Discussion in 'North America Real Estate' started by Ivesy1923, Dec 8, 2007.

  1. Ivesy1923

    Ivesy1923 New Member

    Hi there

    Has anyone heard of or invested in property in the above. The prices seem very low on the properties by im not sure on the area. Any advise greatly appricated.

    Many thankss
  2. thom123

    thom123 New Member

    I've bought in Buffalo


    I went over to Buffalo around May this year having heard of the yields on offer. I have since bought 4 places there.

    I've got mixed thoughts so far. Buying them took around 6 months. That was partly coz of the sub-prime crisis which meant that the lender pulled out just before completion.

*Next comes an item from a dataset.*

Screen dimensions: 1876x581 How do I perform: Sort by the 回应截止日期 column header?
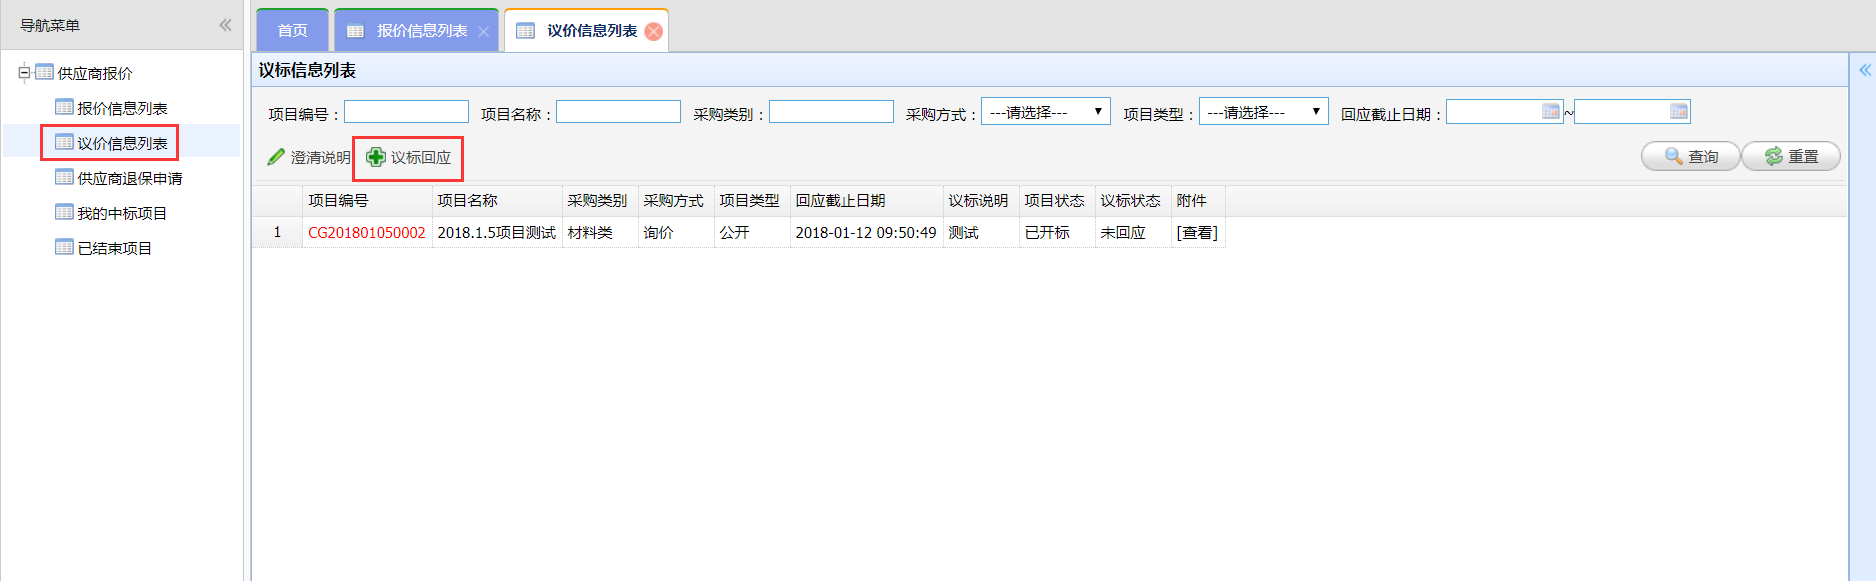pyautogui.click(x=840, y=201)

    The whole process of getting finance and purchasing was painful tbh. The US and, in particular NY state, seems obsessed with paperwork. I guess it's coz it's a litigous society over there.

    Buffalo itself has its nice areas (very nice, in fact), some not so nice ones (very not nice, in fact) and some inbetween. It's the inbetween ones that have investment potential. Having a good set of contacts out there is essential to finding them.

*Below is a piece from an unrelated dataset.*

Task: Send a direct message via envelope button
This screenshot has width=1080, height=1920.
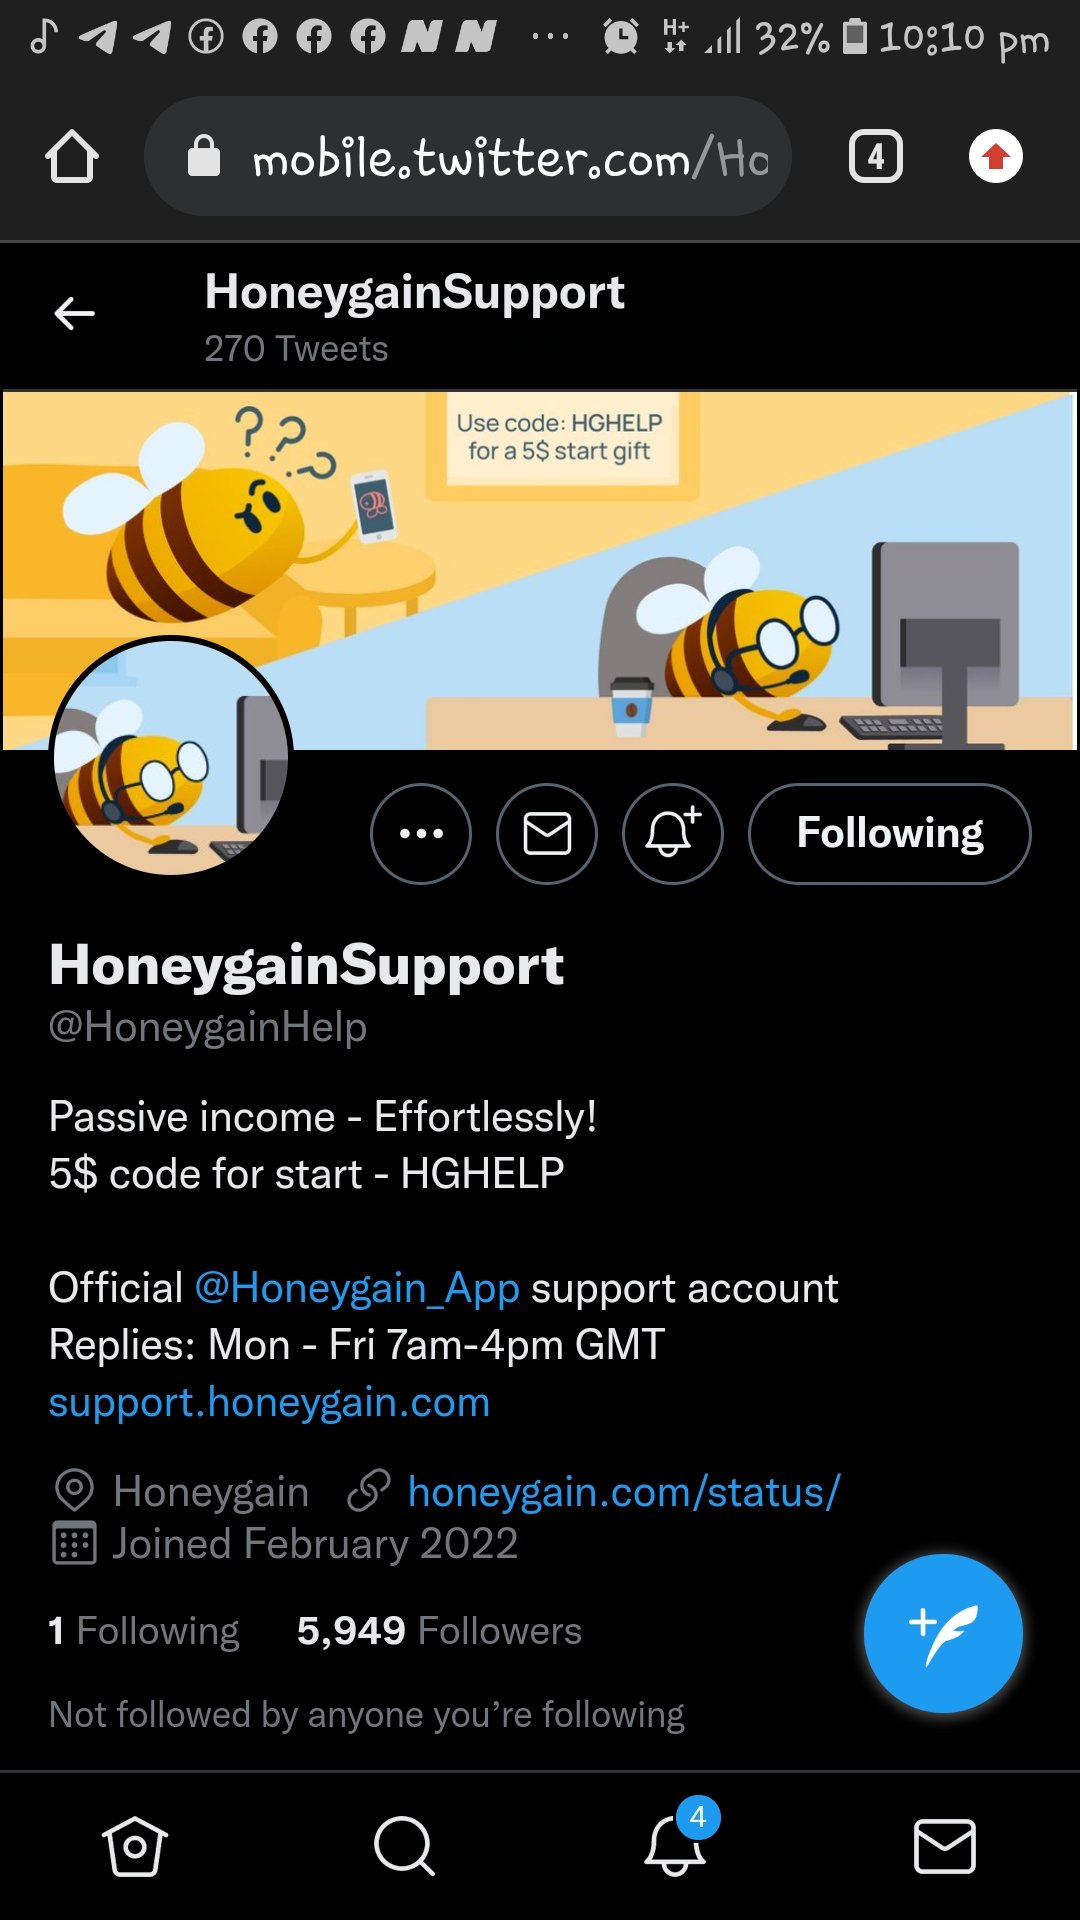Action: (547, 834)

    The yields you see advertised of 20% or 30% are realistic. Mine all yield between 25-35%. But this is the gross yield and expenses are higher there than investing in the UK. There are higher finance charges and lots of taxes. I personally wouldn't buy anywhere there with less than a 25% yield.

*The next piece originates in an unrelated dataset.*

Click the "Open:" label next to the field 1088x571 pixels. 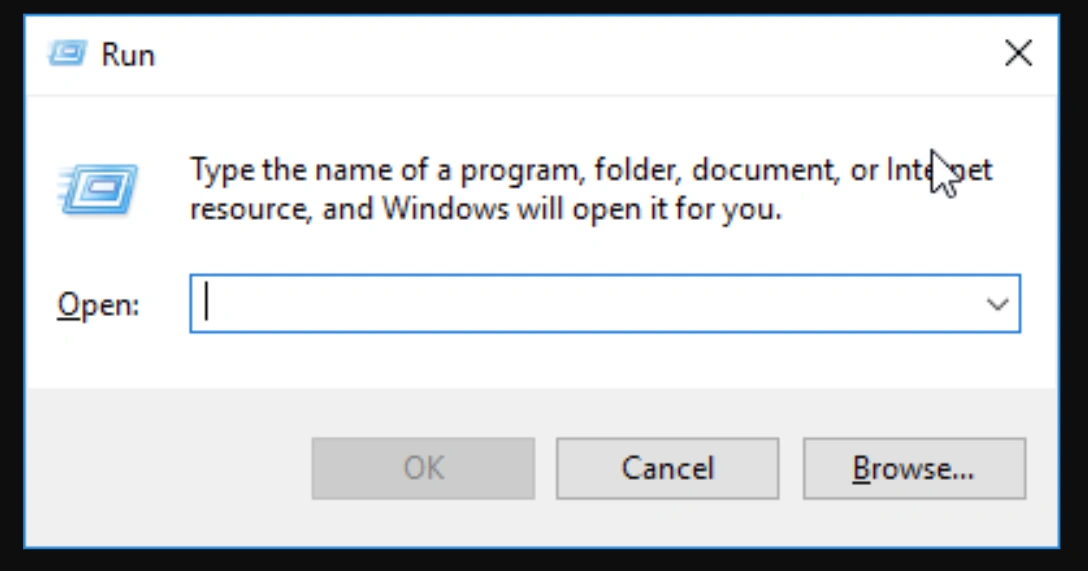98,305
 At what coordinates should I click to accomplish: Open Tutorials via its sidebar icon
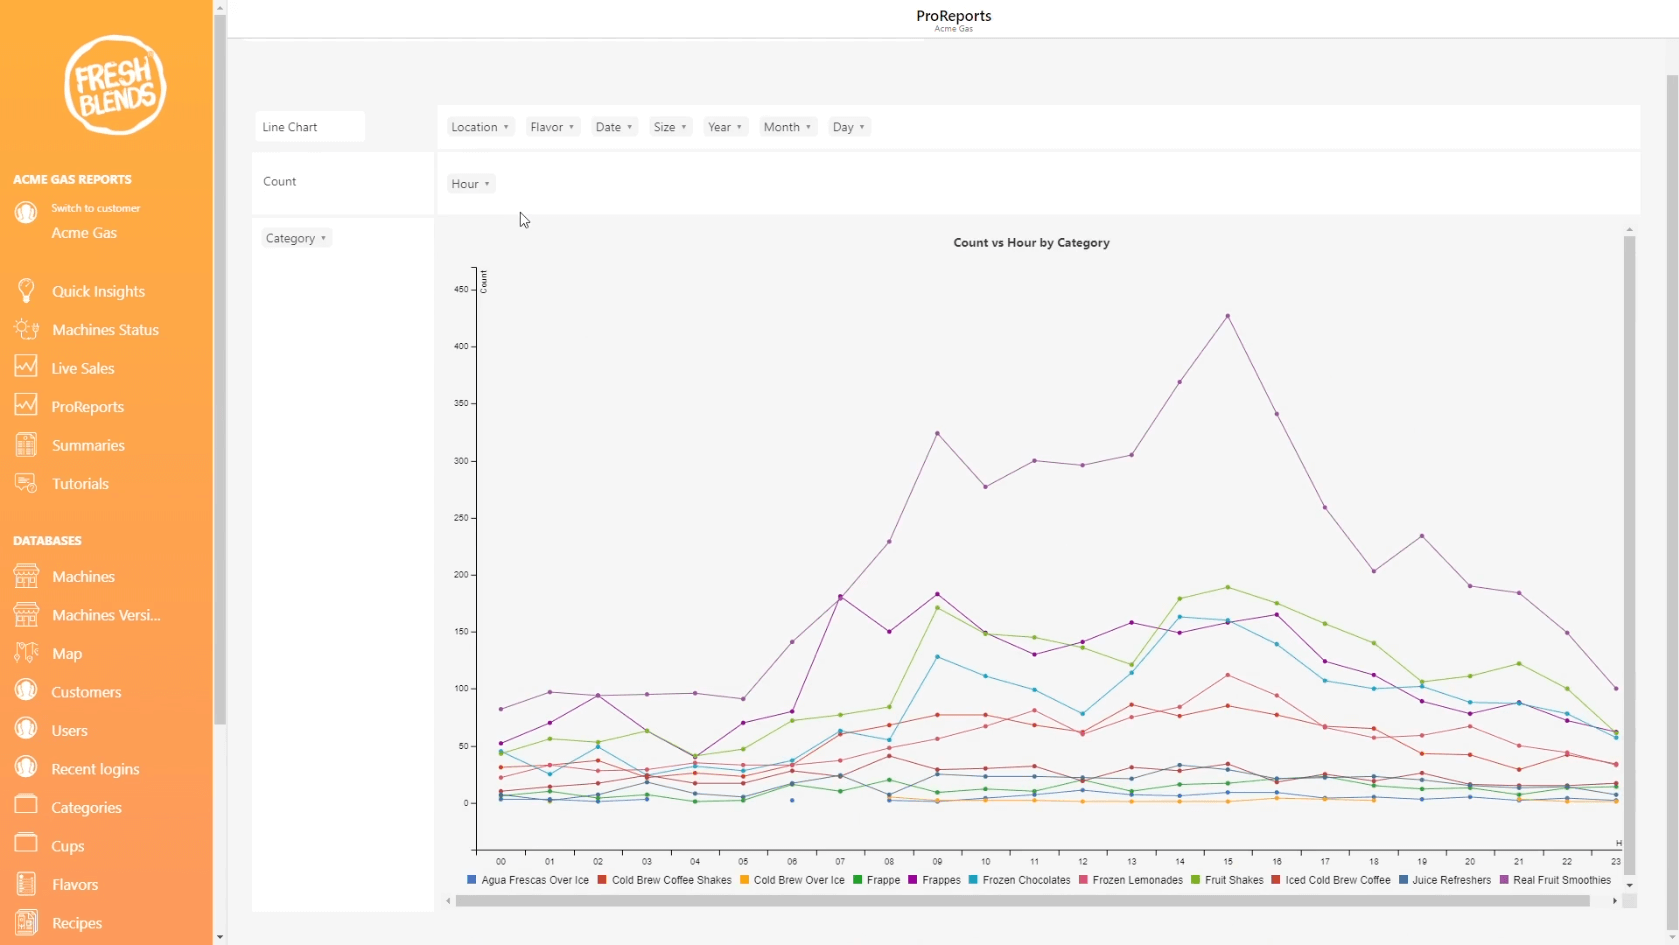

    I've held the places for a couple of months now and, income wise, I'm down because I've had to pay out for repairs. I'm hoping that these are just the initial teething problems rather than what I can expect going forward. It's too early to tell whether Bufflao will be a good investment for me. I have mixed feelings so far, but haven't ruled out further investment.

    I'm thinking of setting up a site about my experience of property investment in Buffalo. If you're interested in joining it, send me a message.

  3. Ivesy1923

    Ivesy1923 New Member

    Re investment in Buffalo

    HI Matt

    Thanks for your reply, as you say the yields do sound very high and its nice to know they are for real (if makes sense not just to initially pull you in!!) I have been in contact with a company called Brennan investments Ltd,(did you use an ageny or company) They claim to deal with all the purchase paperwork step by step and everything etc. If you dont mind me asking how did you finance your purchase, and also if i buy outright in cash or by mortgage, is it like England do i own that property outright Freehold or is there any clauses. Sorry for all the questions.

    Many thanks Chris
  4. thom123

    thom123 New Member

    Finance and Brennan Prop Inv

    Hi Chris,

    I paid cash for one, which I actually bought via Brennan Property Investments. It was a bank repo for £15k all in. I'm told that I can refinance it in a year to get my cash out, but I won't know whether that holds true for another 10 months.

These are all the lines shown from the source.